Chiefly, Consumerist voiced suspicion that eHarmony was a Christian-driven morals machine that would endeavor to leave you loveless and miserable if you weren’t an avid bible thumper. This doesn’t appear to be the case. I’m not at all religious and eHarmony played matchmaker nonetheless.
But in contrast to the Match.com-style sites, eHarmony seems to be playing up a quality angle rather than one of quantity. After a few weeks, I’ve only been handed a half-dozen matches — a paltry sum, compared to the hundreds you might find on Match. Still, while even some of those few eHarmony matches seemed pretty bland, one of them wasn’t bad at all. In fact, thanks to eHarmony, my faith in women’s ability to successfully combine attractiveness, intelligence and maturity has been enthusiastically restored, regardless of the outcome of any particular match I’ve found through the service.
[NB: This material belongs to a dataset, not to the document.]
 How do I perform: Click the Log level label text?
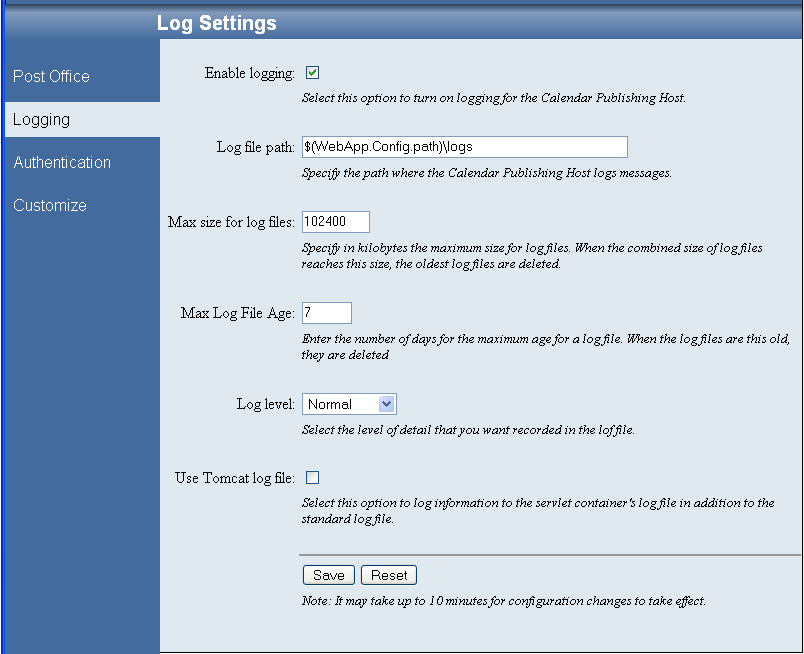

So, Godless singles can take heart: they too can enjoy the benefits of someone’s weird, mathematical people-matching scheme. It was definitely successful at figuring out the sorts of things that make people interesting to me. I’m nowhere near being able to tell if it can actually help you find your soulmate, but if you want some help finding something deeper than just casual sex, it certainly wouldn’t hurt to give eHarmony a crack. Be patient, though — if you’ve got a particularly offbeat personality, as I do, it might take it a few weeks to come up with a useful match.
As far as the girl who’s pretty all right: It’s a little unusual or maybe cute. I think we got on the phone at 10:30 PM on Saturday night, after a couple weeks exchanging messages and jumping through these hoops eHarmony gives you to better qualify your matches. By the time we hung up from that first conversation, though, the sun was coming up and it was past 6:00 AM but neither of us had noticed the passage of time. I’m the sort of guy who is wildly curious and speculative about life, philosophy and science and stuff and through speaking with this person I am reassured that, hey, women can be like that too and still be attractive. She lives a few hours away, but I’ll see if I can grab lunch with her on Saturday.
Oh, btw, I’m nowhere near as hot as Tamsen is, but I’ll attach a photo to save you guys a trip to your discount stock photo DVD.”